Image your System Disk—important safeguard

Simple intro for people who don't know about disk imaging.

Why Image your Disk(s)?

A disk image will/can save you from:
♣ a botched Windows Update
♦ a malware infection
♥ a game update which broke your favorite mod—no, not me… the useful & fun kind
♠ complete disk failure
♣ having to set everything up from scratch on a 2nd PC

I make an image every month, just before the monthly Windows Update on the 2nd Tuesday. Saved my bacon a couple of times 5 years ago, when Windows 10 was still a bit flaky—I restored the last image in ~30 minutes, ie I was back up and running in ~30 minutes as if nothing had happened. Some people image every day, it's your call depending on your PC usage, and how much work you would lose if something went wrong.

What is a Disk Image?

It's a snapshot of the disk. Simple as that, just like a photo.

What to do with a Disk Image?

♣ Store it on a separate disk drive—NOT on the disk you're imaging. It'll be fairly large—I image a disk which contains ~170GB and the image is 110GB … it's a bit smaller because it compresses the raw data. So of course you need a separate storage location with enough free space.
♦ Hope you'll never need it!

Different from File Backup

I backup my important work and personal files daily in the simplest way—I copy them to a network drive. Simple copy, just like you do to send a photo to a friend.
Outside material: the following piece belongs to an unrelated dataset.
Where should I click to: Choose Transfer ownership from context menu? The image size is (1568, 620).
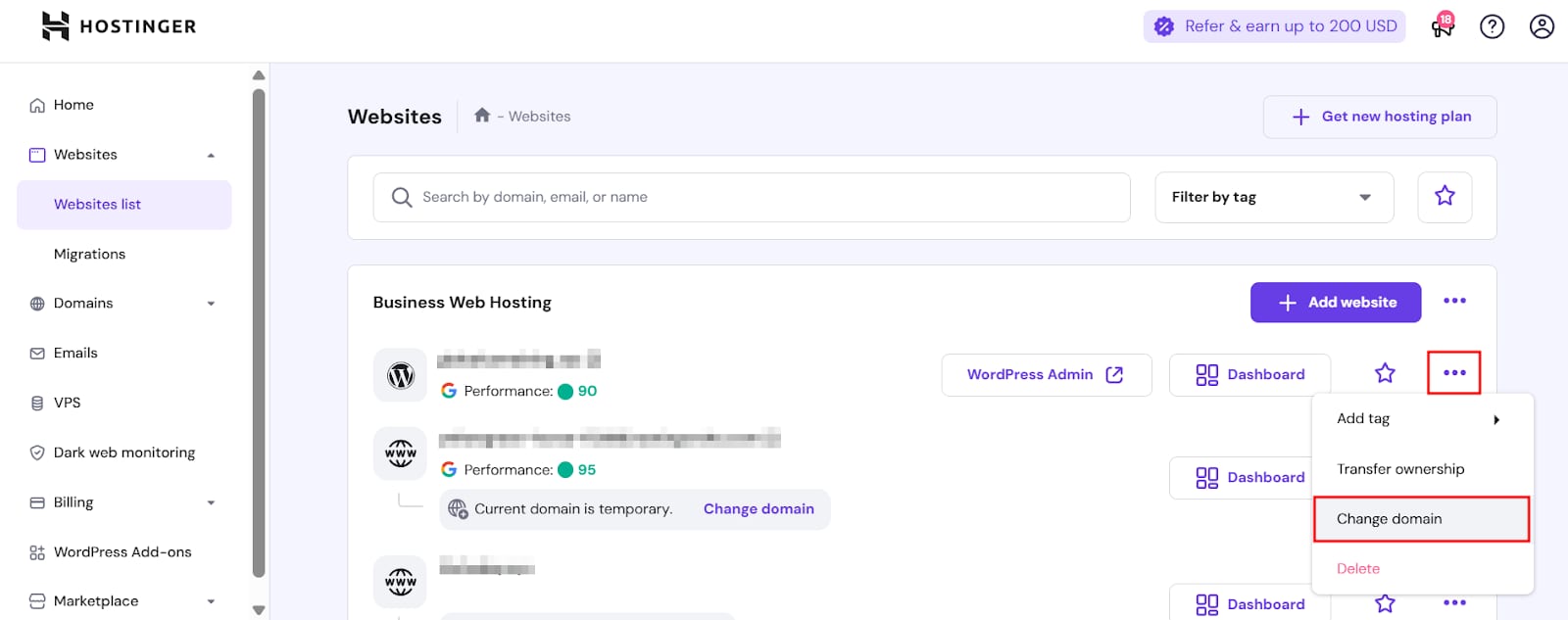[1400, 469]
Disk Imaging is for Windows and Software and installed Games—ie for system type stuff, rather than for your own files like photos, schoolwork etc.

How to make a Disk Image—all steps, clearly explained

Here is an excellent very clear and simple article, with copious screenshots, of all the steps involved. It happens to be about the rock-solid free imaging software I've used for maybe a decade.

If you prefer not to install another program, here's an article about Windows 10's built-in tool:

How to recover if disaster strikes

Both articles above include instructions to "Restore" your data. When I did it a couple of times years ago, it took about the same time as imaging took—roughly half an hour.